Plenty of salient and useful suggestions thus far. My own list of random bon mots in Leprechaunland:
Remember, golf is not everything. You've got to dive into the culture - there is no place quite like it in the world.
Read "Emerald Fairways and Foam-Flecked Seas" by James Finegan. Bring it with you on the plane because it is the best guidebook you've ever held in your hand.
Careful not to wear yourself out the first three days. The heaving dunes and fresh air encourage running full rip for 36, but that fourth day, it can be hard to get out of bed.
Cork is Liverpool without the Beatles, but don't miss Blarney Castle. I kissed the stone twice - but those reading my rants already guessed that.
The Ring of Kerry is like riding the last mule on the trail. All you see is ass and all you smell is shit. The busses are obnoxious - don't waste your time.
The Dingle Peninsula is the most beautiful place on Earth aside from Yosemite - and even then I am not quite sure.
Stop at the Inch Peninsula. It is the best piece of raw golfing land I have ever seen.
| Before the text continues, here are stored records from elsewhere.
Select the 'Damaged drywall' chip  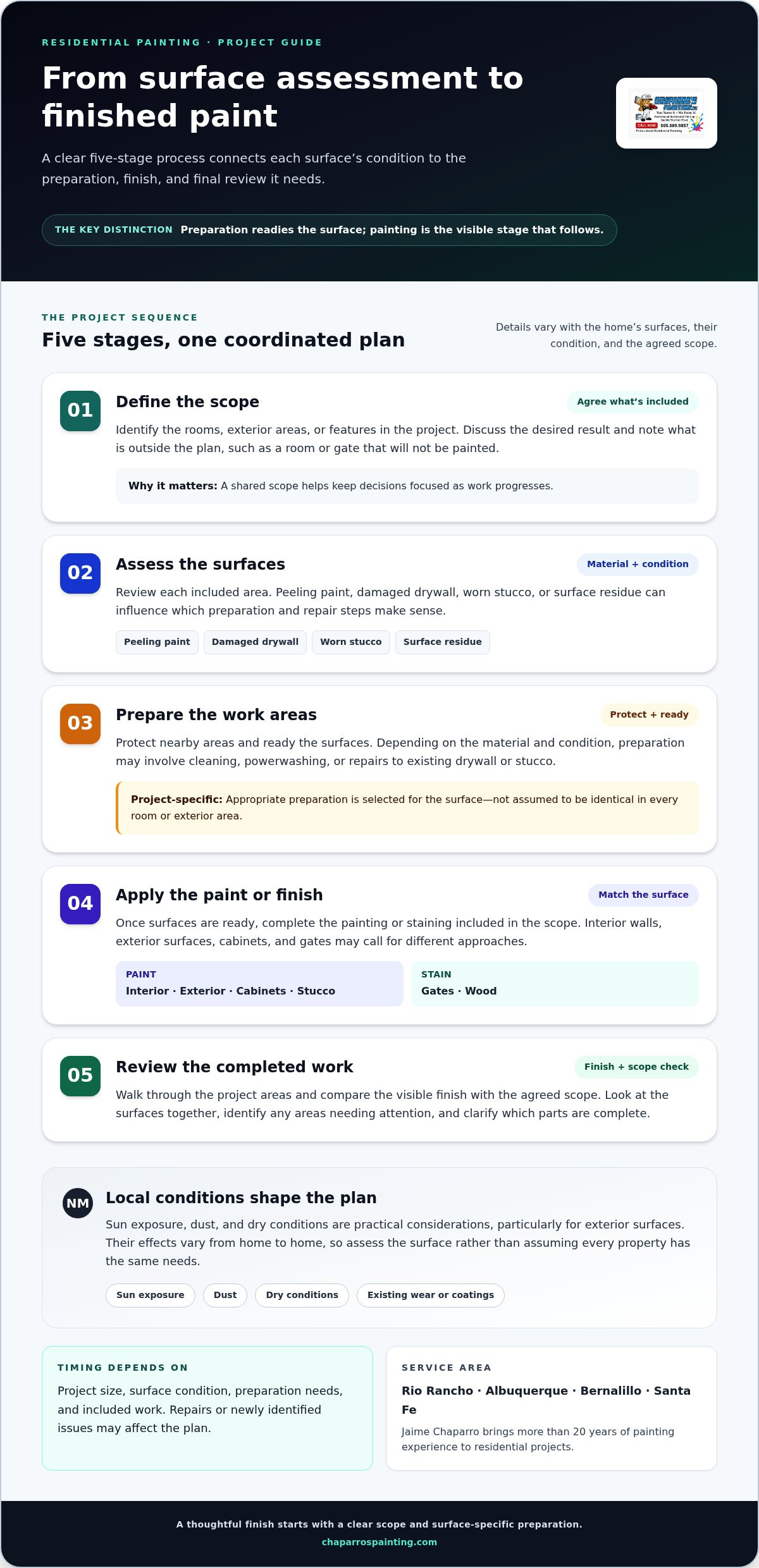(255, 642)

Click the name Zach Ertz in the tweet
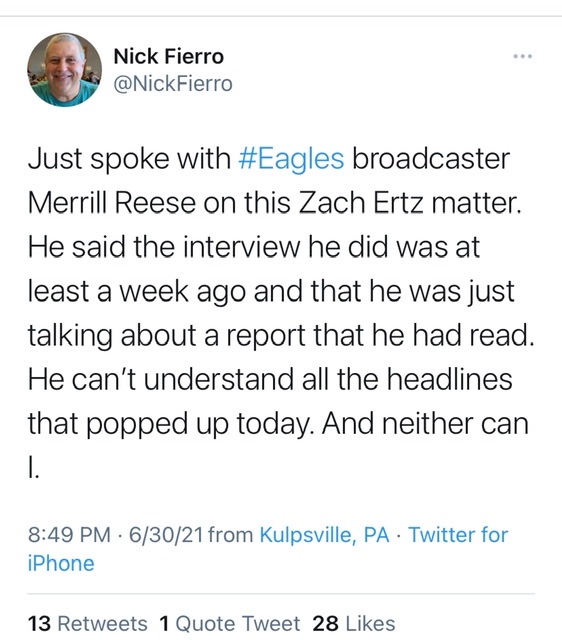[361, 203]
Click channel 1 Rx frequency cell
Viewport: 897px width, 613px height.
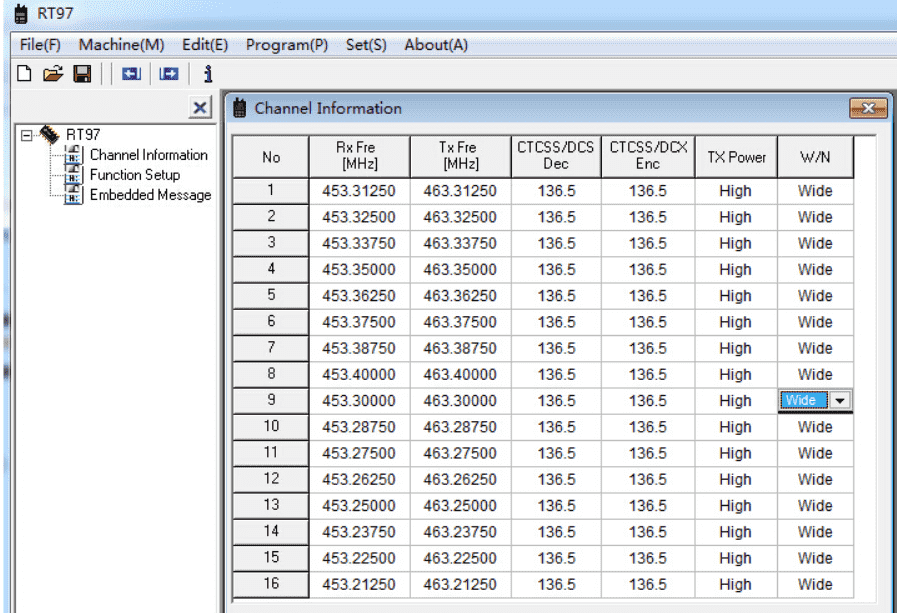(358, 191)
Someday . . . . I prayeth.
Lahinch will be your favorite golf course, not Ballybunnion. Feel free to shriek, but it's the Prestwick of Ireland and I have no higher praise than that.
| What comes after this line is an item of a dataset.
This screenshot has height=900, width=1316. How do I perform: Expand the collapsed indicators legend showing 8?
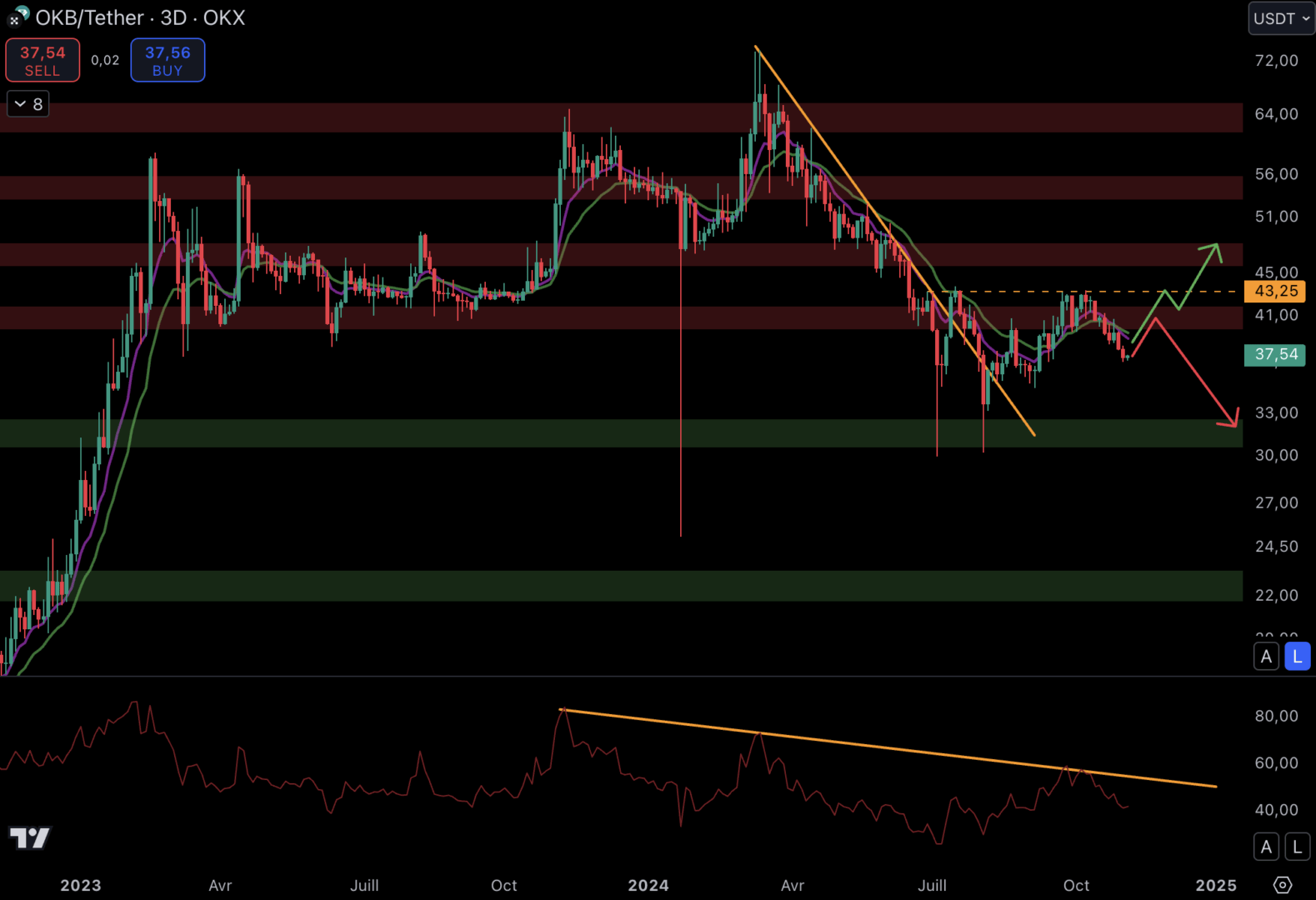point(28,104)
Stay at least three days in town. Play the Castle Course in the afternoon and take a short drive to the Cliffs of Moher.
Legend has it that ghosts beckon visitors to jump who venture too close to the edge. Don't do that - but bring your wedges. There is a lovely pitch & putt along the road back.
Dublin, Tralee and Kinsale have really good restaurants; the rest have greasy glop served by chain-smoking hags.
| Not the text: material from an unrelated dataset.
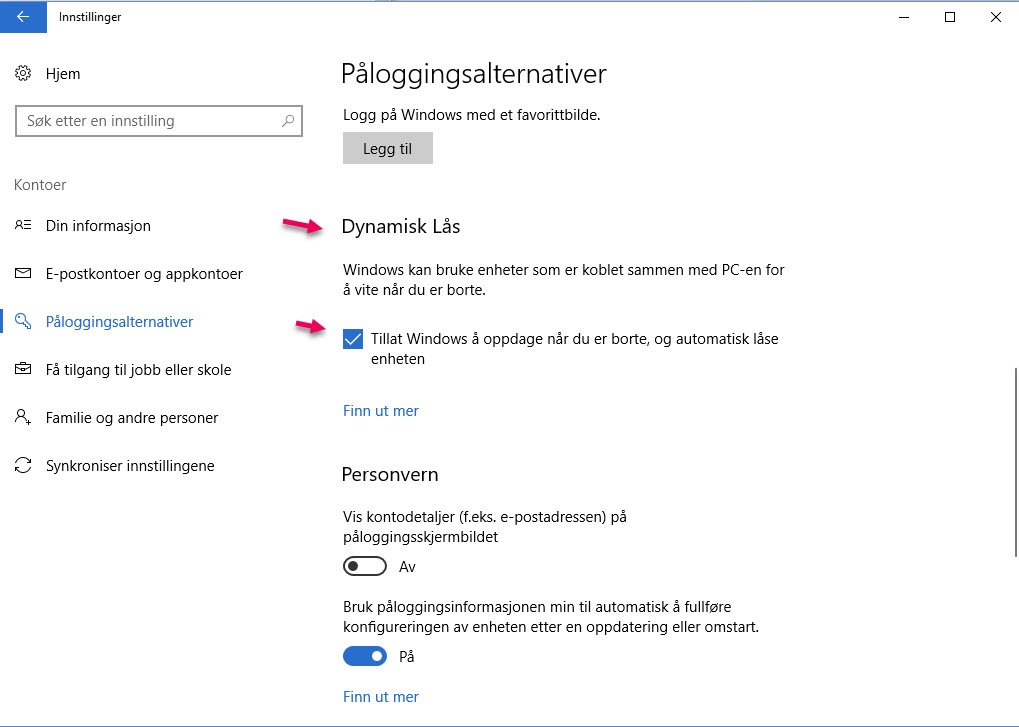Screen dimensions: 1019x727
Task: Open Finn ut mer under Personvern
Action: [381, 697]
Killarney is a ridiculous tourist trap. Fisherman's Wharf (San Fran) with overpriced, itchy sweaters. Don't bother.
Old Head is so beautiful it looks fake. Good golf course, not great - but worth the time.
Make sure to stop by the Lusitania Memorial, it is a good reminder that WWII was really just an extension of WWI.
As hard as it is to find good restaurant food in Ireland, it is equally difficult to find bad food in a Pub.
No matter how quick and clever you think you are, that Irish guy or lass on the next bar stool can run circles around you. Craic is their national sport after soccer.
Remember, that beautiful and incredibly friendly redhead you're chatting up in the Pub knows you are an American. Don't even think about it . . . . . . she ain't buying what you're peddling.
When calculating driving distances, figure not more than 50 Kilometers per hour. Note, I wrote KILOMETERS - like 30 MPH. Driving on the left side of the road while trying to negotiate traffic circles - hemmed in by stone walls - is no time to play Speed Racer.